First of all, MERRY CHRISTMAS AND HAPPY NEW YEAR 2015! Sorry for being away for quite some time, I’ve had a few problems but now I’m back with more stories. This wedding cake was made by my mom. Isn’t she talented ? The tall cake wasn’t real inside, there were styrofoam underneath the gum paste. The wedding decoration was 100% made of gum paste. Everything was made from scratch. The small cake on the right, however, was real. It was a very delicious Surabaya Lapis Cake or in Indonesia we call them Lapis Surabaya or Spiku.

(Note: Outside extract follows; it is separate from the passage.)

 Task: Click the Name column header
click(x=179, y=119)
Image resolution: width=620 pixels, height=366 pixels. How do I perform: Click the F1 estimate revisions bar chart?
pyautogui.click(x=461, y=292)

The cake has two layers of sponge cake and one layer of chocolate sponge cake in the middle. Traditionally, there was a layer of strawberry jam between each layers. A lot of eggs (especially egg yolks) and butter are needed to make this cake, so imagine how soft the texture and how rich the flavor is going to be. This is one of my favorite cakes ! Find the recipe here:
I love this lesson so much. This celebration cake / wedding cake looks really beautiful. It’s a dark fruit cake inside which has been coated with marzipan and white fondant icing. I piped the flame around the cake using royal icing. Garnished with flowers and leaves that were made of fondant icing as well. I used marzipan to cover the whole cake before I covered the cake with the fondant icing. The reason was to get the cake to be as smooth as possible. As you probably have known that dark fruit cakes look like this:
As you can see the surface of the cake is not as smooth as a sponge cake. That’s why I covered the whole cake with a thin layer of marzipan (2mm) before I put another layer of fondant icing (3-5mm) on top of it. This cake could last up to 5 years as it was made of fruit cake which has a really long shelf-life.
My first croquembouche ! It was not perfect but I managed to finish this cake.
In Italy and France, Croquembouche is often served at weddings, communions, and first communions. It is made of choux pastry filled with pastry cream (custard), dipped in a caramel and arranged into a cone shape.